▶ [Stored items]
━━━━━━

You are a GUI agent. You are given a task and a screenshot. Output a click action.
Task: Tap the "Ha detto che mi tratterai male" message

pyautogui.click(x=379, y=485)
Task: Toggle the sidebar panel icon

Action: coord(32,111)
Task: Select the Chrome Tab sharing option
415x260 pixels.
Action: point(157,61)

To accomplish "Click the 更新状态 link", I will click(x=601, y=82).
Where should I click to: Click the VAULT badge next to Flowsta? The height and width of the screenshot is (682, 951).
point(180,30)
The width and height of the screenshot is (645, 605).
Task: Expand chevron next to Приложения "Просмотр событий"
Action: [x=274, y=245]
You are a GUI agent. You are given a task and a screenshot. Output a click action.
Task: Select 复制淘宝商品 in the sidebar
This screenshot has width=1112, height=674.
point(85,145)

━━━━━━

▶ [Task to complete]
Put every line of the listing above into a numbered list, skipping any blank lines.

▶ [Written solution]
1. You are a GUI agent. You are given a task and a screenshot. Output a click action.
2. Task: Tap the "Ha detto che mi tratterai male" message
3. pyautogui.click(x=379, y=485)
4. Task: Toggle the sidebar panel icon
5. Action: coord(32,111)
6. Task: Select the Chrome Tab sharing option
7. 415x260 pixels.
8. Action: point(157,61)
9. To accomplish "Click the 更新状态 link", I will click(x=601, y=82).
10. Where should I click to: Click the VAULT badge next to Flowsta? The height and width of the screenshot is (682, 951).
11. point(180,30)
12. The width and height of the screenshot is (645, 605).
13. Task: Expand chevron next to Приложения "Просмотр событий"
14. Action: [x=274, y=245]
15. You are a GUI agent. You are given a task and a screenshot. Output a click action.
16. Task: Select 复制淘宝商品 in the sidebar
17. This screenshot has width=1112, height=674.
18. point(85,145)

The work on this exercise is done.